All of the entries are to be written out again verbatim.

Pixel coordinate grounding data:
■ ■ ■ ■ ■ ■ ■
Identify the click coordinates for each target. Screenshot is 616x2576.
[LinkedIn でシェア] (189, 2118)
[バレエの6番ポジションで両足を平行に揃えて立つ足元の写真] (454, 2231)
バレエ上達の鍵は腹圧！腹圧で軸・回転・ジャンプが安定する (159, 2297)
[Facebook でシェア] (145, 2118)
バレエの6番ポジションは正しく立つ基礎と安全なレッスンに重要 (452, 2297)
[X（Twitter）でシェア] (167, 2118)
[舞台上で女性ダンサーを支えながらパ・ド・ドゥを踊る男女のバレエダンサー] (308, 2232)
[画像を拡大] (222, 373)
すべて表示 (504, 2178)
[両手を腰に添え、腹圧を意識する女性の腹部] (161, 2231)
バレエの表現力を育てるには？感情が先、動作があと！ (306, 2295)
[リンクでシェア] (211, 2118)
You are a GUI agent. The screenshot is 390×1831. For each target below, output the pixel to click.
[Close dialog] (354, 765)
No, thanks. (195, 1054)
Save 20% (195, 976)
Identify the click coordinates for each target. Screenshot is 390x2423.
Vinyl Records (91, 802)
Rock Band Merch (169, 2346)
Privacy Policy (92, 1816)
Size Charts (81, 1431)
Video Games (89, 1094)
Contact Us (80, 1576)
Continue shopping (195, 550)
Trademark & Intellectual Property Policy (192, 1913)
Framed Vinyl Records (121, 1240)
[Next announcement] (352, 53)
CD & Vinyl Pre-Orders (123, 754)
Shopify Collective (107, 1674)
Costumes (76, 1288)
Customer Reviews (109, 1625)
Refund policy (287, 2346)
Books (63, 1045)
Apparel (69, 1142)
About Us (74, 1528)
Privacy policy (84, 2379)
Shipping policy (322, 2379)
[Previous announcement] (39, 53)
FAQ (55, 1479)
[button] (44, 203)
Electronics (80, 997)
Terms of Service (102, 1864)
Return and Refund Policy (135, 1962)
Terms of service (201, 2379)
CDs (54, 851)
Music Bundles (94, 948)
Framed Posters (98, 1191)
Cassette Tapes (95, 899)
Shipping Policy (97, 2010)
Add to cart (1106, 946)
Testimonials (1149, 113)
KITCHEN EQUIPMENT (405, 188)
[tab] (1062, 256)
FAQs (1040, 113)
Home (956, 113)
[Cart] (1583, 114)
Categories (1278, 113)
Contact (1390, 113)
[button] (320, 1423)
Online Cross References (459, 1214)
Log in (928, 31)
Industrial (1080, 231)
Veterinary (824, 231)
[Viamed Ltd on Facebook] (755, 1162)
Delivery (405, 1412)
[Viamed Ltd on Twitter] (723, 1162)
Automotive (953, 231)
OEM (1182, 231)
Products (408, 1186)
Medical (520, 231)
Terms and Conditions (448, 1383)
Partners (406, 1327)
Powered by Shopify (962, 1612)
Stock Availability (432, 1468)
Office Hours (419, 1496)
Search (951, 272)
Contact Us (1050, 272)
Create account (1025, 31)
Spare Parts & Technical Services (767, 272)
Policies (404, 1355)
■ ■ ■ ■ ■ ■ ■
*EXERCISE RESPONSE*
Identify the click coordinates for each target. Screenshot is 616x2576.
[LinkedIn でシェア] (189, 2118)
[バレエの6番ポジションで両足を平行に揃えて立つ足元の写真] (454, 2231)
バレエ上達の鍵は腹圧！腹圧で軸・回転・ジャンプが安定する (159, 2297)
[Facebook でシェア] (145, 2118)
バレエの6番ポジションは正しく立つ基礎と安全なレッスンに重要 (452, 2297)
[X（Twitter）でシェア] (167, 2118)
[舞台上で女性ダンサーを支えながらパ・ド・ドゥを踊る男女のバレエダンサー] (308, 2232)
[画像を拡大] (222, 373)
すべて表示 (504, 2178)
[両手を腰に添え、腹圧を意識する女性の腹部] (161, 2231)
バレエの表現力を育てるには？感情が先、動作があと！ (306, 2295)
[リンクでシェア] (211, 2118)
You are a GUI agent. The screenshot is 390×1831. For each target below, output the pixel to click.
[Close dialog] (354, 765)
No, thanks. (195, 1054)
Save 20% (195, 976)
Identify the click coordinates for each target. Screenshot is 390x2423.
Vinyl Records (91, 802)
Rock Band Merch (169, 2346)
Privacy Policy (92, 1816)
Size Charts (81, 1431)
Video Games (89, 1094)
Contact Us (80, 1576)
Continue shopping (195, 550)
Trademark & Intellectual Property Policy (192, 1913)
Framed Vinyl Records (121, 1240)
[Next announcement] (352, 53)
CD & Vinyl Pre-Orders (123, 754)
Shopify Collective (107, 1674)
Costumes (76, 1288)
Customer Reviews (109, 1625)
Refund policy (287, 2346)
Books (63, 1045)
Apparel (69, 1142)
About Us (74, 1528)
Privacy policy (84, 2379)
Shipping policy (322, 2379)
[Previous announcement] (39, 53)
FAQ (55, 1479)
[button] (44, 203)
Electronics (80, 997)
Terms of Service (102, 1864)
Return and Refund Policy (135, 1962)
Terms of service (201, 2379)
CDs (54, 851)
Music Bundles (94, 948)
Framed Posters (98, 1191)
Cassette Tapes (95, 899)
Shipping Policy (97, 2010)
Add to cart (1106, 946)
Testimonials (1149, 113)
KITCHEN EQUIPMENT (405, 188)
[tab] (1062, 256)
FAQs (1040, 113)
Home (956, 113)
[Cart] (1583, 114)
Categories (1278, 113)
Contact (1390, 113)
[button] (320, 1423)
Online Cross References (459, 1214)
Log in (928, 31)
Industrial (1080, 231)
Veterinary (824, 231)
[Viamed Ltd on Facebook] (755, 1162)
Delivery (405, 1412)
[Viamed Ltd on Twitter] (723, 1162)
Automotive (953, 231)
OEM (1182, 231)
Products (408, 1186)
Medical (520, 231)
Terms and Conditions (448, 1383)
Partners (406, 1327)
Powered by Shopify (962, 1612)
Stock Availability (432, 1468)
Office Hours (419, 1496)
Search (951, 272)
Contact Us (1050, 272)
Create account (1025, 31)
Spare Parts & Technical Services (767, 272)
Policies (404, 1355)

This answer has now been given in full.